Steele then struggled to open the car’s glove compartment and then finally produced proof of insurance.
In extended bodycam footage uploaded by CWBChicago, Steele continued to be combative with the responding officers and repeatedly refused to exit the vehicle:
“I don’t have to exit the car… I’ll wait for my attorney,” she responded to the cop’s demands.
“Ma’am… if you don’t exit the vehicle, I’m going to help you to exit — and you don’t want that,” he can be heard saying.
“You don’t want that,” Steele shot back. “I’m an elected official.”
Even after flexing her status as an official with Cook County, she still refused to provide her full name and only identified herself as “Sam.”
Meanwhile, her attorney was still begging her to comply with the officers’ requests over the phone and one of her friends arrived to persuade the cops to wait until her attorney got there.
The cops lost their patience after Steele declined a field sobriety test and put her in handcuffs.
“Can you give her five minutes,” the unidentified female friend repeatedly asked the cops.

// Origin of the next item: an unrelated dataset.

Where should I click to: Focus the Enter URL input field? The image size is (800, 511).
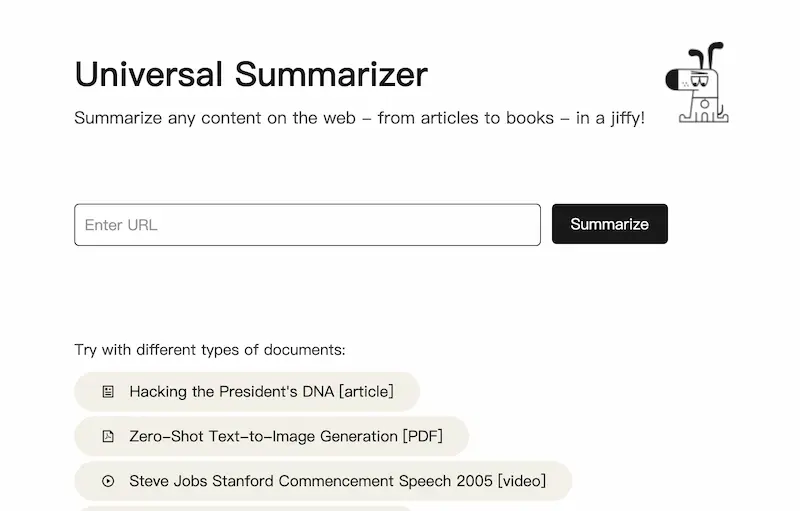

After she finally agreed to do a field sobriety test as she was already being placed in a squad car, the arresting officer took mercy and uncuffed her.
“Alright c’mon, I’m giving you a chance,” he exclaimed.
Even once she was positioned on the sidewalk to do the test, she began requesting an ambulance with a smirk on her face.
After around 20 minutes, the footage shows the officers finally identifying the woman by retrieving her ID from her belongings themselves.
The video then shows an officer of east Asian descent re-cuffing Steele to take her to the hospital.
Her attorney arrived around this time and told her, “Don’t say anything.”
During her arrest, she asked the officer, “Is your penis that small?” several times, the Chicago Sun Times reported.
According to Frank Calabrese, a former aide of Steele’s who is currently suing her, the harassing comments about the officer’s anatomy were “racist” because he is Asian:
Calabrese also identified the man acting as her attorney at the scene as Cook County Commissioner Scott Britton:
After being discharged from the hospital, Steele was hit with one misdemeanor charge of driving under the influence of alcohol, the Daily Mail reported.
According to the outlet, Calabrese was fired from his position under Steele as an appeals analyst and communications director in May before filing a “whistleblower lawsuit” against her in July, “along with the county property-tax appeal agency and her top aide,” Dan Balanoff.
Calabrese’s complaint, obtained by WBEZ Chicago, accused Steele and Balanoff of pressuring him to “engage in political activity” against the two other commissioners on the board, Larry Rogers Jr. and George Cardenas.